AIM A =>
Answer these questions from the excerpt on how children behave, each on its own line:
(i) In which place have psychologists noticed that kids act much more appropriately?
(ii) How old was Bobby?
(iii) How many crying tantrums did Bobby typically have each day?

[Begin EXCERPT]

So what is causing our children to lose their heads? Several rationales have been offered. They include, but are not limited too, allergic reactions, psychological disorders, watching television all the time and consuming too much sugar. Keeping this mind, I want to point out that this epidemic is mainly occurring in America. In fact, psychologists have noticed that in Europe, for instance, kids act much more appropriately. While dining at a restaurant, for example, they don’t throw food or argue. They act like little angels. In addition, American kids show more aggression during recess than European kids. Does it seem reasonable to assume that such behavioral differences between two highly technological countries is due to mere television and too much sugar? I believe that the real reason lies in how we raise our children.

Interestingly enough, psychological studies show that disturbing child behavior oftentimes results from kids receiving too much improper attention. Take for instance the case of little Bobby. He was a three year old attending preschool. Everyday, he typically had anywhere from three to eight crying tantrums. Each time he cried, his teacher would quickly run to him to give him support. Psychologists studied the situation and concluded that perhaps the “OVER-SUPPORT” might be leading to all the crying. Therefore, they decided to try a new strategy. Every time Bobby began crying, the teacher would look up and just take a brief glimpse at him to see if he was okay. If he was not injured and he was okay, they would just look down and get back to work. Only when he suffered a legitimate mishap would they intervene. The result was that within a few days, Bobby was crying a whole lot less. To ensure that their hypothesis was correct, they then had the teacher return to giving Bobby lots of attention. Within a matter of days, he was back to his old ways!

[End EXCERPT]
[Begin RECORDS SUPPLIED]

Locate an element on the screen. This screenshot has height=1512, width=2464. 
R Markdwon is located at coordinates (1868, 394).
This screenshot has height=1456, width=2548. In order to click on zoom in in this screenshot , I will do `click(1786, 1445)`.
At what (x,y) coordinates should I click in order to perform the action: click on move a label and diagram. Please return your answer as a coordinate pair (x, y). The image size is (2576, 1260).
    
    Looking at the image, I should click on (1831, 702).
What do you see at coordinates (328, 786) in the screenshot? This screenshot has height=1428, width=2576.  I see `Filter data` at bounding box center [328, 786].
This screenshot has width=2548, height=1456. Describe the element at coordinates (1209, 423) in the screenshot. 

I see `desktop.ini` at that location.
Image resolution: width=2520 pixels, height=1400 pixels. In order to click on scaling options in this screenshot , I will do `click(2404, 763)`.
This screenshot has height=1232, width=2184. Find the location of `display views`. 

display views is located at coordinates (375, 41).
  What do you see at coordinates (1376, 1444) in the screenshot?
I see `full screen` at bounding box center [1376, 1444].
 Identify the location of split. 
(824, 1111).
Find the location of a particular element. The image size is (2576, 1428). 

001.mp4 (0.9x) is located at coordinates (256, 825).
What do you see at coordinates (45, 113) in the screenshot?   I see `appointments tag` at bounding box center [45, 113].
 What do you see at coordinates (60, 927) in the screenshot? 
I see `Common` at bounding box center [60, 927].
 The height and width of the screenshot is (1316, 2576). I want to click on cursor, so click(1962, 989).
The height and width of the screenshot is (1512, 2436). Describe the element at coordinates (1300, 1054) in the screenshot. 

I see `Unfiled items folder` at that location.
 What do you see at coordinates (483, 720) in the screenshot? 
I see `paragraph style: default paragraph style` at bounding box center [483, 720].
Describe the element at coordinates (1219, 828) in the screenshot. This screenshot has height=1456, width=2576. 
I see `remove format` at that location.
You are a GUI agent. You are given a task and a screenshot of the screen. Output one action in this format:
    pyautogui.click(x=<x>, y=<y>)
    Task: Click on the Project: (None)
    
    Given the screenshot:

[End RECORDS SUPPLIED]

AIM B => In the rows, duplicate the lines from the one with "This screenshot has width=2548, height=1456." to the one with "Image resolution: width=2520", both included.

COMPLETE OUTPUT A =>
(i) Europe
(ii) Three years old
(iii) Anywhere from three to eight

COMPLETE OUTPUT B =>
This screenshot has width=2548, height=1456. Describe the element at coordinates (1209, 423) in the screenshot. 

I see `desktop.ini` at that location.
Image resolution: width=2520 pixels, height=1400 pixels. In order to click on scaling options in this screenshot , I will do `click(2404, 763)`.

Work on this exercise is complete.